* Task brief *
From the items below, extract each line that contains the string "pixels", and copy those lines unchanged.

* Data excerpts *

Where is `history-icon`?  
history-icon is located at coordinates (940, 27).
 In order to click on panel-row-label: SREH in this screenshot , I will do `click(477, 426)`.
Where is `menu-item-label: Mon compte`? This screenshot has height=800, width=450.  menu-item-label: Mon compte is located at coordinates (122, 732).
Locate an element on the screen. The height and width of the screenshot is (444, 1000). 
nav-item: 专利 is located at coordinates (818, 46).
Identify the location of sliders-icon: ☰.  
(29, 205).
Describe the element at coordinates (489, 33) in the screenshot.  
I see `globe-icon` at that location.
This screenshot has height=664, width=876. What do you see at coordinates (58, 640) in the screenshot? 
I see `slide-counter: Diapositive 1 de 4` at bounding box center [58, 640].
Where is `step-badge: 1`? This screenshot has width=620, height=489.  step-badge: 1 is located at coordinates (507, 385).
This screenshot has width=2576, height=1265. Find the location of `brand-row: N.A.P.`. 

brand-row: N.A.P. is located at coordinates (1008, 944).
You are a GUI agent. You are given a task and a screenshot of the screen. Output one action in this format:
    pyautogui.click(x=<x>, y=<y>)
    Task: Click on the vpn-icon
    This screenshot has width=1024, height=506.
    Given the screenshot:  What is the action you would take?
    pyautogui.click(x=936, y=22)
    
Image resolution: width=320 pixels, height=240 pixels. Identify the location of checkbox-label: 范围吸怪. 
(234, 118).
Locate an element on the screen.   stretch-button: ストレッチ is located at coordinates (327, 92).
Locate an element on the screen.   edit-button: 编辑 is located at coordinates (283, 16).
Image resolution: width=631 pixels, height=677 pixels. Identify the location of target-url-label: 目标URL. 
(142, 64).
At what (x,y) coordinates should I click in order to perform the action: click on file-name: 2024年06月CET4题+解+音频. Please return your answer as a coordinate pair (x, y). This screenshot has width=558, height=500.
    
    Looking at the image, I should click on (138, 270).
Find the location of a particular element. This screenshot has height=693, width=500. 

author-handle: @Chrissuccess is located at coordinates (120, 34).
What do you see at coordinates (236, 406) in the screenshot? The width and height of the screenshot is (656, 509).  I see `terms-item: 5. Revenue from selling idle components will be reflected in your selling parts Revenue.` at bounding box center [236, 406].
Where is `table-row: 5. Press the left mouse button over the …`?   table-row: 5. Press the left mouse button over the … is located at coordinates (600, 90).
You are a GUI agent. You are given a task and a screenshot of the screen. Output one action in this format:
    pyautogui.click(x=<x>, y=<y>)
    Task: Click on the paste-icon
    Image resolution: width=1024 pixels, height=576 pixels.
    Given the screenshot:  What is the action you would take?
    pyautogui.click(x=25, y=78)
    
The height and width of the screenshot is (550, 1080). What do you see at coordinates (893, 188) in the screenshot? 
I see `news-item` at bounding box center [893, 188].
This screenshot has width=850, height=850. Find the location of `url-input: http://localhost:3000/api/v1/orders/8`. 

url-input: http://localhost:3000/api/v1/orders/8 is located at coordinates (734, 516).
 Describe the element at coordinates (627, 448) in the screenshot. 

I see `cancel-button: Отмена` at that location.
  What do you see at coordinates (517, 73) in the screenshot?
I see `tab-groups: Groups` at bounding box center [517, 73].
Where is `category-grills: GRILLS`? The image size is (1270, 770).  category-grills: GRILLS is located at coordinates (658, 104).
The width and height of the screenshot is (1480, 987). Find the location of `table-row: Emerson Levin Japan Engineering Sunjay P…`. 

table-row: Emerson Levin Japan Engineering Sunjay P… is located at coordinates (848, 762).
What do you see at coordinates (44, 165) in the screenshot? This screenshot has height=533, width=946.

* Output of the task *
Image resolution: width=320 pixels, height=240 pixels. Identify the location of checkbox-label: 范围吸怪. 
Image resolution: width=631 pixels, height=677 pixels. Identify the location of target-url-label: 目标URL. 
    Image resolution: width=1024 pixels, height=576 pixels.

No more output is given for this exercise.